__Exercise instructions__: For the listing below, give the count of lines containing "link", and no other text.
Exercise input Block Start
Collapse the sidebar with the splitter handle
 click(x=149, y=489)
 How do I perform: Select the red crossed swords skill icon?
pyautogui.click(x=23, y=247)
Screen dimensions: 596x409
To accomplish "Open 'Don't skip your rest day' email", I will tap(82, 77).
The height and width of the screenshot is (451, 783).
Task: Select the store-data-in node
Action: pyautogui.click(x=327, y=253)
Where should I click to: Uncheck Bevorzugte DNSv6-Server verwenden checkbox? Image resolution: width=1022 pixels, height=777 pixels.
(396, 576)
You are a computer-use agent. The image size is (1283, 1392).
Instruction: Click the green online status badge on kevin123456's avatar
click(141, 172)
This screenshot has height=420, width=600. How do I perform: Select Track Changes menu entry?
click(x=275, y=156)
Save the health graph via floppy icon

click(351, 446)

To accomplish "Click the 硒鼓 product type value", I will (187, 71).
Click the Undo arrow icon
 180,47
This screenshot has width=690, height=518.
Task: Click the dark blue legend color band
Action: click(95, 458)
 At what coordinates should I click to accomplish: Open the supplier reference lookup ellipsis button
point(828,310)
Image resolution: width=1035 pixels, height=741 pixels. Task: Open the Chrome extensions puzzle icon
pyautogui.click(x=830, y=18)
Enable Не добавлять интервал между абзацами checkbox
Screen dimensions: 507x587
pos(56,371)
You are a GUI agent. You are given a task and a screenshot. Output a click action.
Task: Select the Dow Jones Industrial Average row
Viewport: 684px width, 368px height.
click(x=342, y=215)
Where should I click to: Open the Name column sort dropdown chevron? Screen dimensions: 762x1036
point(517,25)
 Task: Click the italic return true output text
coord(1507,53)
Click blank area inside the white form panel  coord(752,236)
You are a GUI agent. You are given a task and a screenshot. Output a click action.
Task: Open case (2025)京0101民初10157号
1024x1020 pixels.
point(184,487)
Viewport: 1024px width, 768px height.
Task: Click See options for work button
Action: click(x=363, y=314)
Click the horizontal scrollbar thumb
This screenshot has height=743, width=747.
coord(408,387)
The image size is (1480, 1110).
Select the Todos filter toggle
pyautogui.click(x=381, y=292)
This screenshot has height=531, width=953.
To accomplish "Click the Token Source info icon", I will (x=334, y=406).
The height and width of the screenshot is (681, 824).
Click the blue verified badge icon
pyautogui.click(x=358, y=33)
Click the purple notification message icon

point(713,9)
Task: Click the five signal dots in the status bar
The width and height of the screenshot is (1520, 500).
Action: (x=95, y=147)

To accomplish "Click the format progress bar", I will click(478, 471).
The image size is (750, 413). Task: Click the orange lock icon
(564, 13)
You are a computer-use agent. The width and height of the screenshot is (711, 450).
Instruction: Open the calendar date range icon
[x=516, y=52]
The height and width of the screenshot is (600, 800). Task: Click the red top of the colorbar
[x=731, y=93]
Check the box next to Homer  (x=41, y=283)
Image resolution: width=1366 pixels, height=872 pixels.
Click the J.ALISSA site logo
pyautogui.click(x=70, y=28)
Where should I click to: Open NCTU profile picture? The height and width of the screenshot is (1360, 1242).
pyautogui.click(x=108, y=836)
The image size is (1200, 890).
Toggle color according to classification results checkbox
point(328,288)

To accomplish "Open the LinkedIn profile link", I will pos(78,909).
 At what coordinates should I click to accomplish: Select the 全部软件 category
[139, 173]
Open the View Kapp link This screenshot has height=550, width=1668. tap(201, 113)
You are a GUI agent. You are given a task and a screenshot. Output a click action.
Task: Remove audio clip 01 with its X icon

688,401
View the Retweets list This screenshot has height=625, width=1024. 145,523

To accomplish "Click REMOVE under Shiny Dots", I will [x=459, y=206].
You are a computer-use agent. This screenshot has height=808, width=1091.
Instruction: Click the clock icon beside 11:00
Exercise input Block End
__Answer space__: 2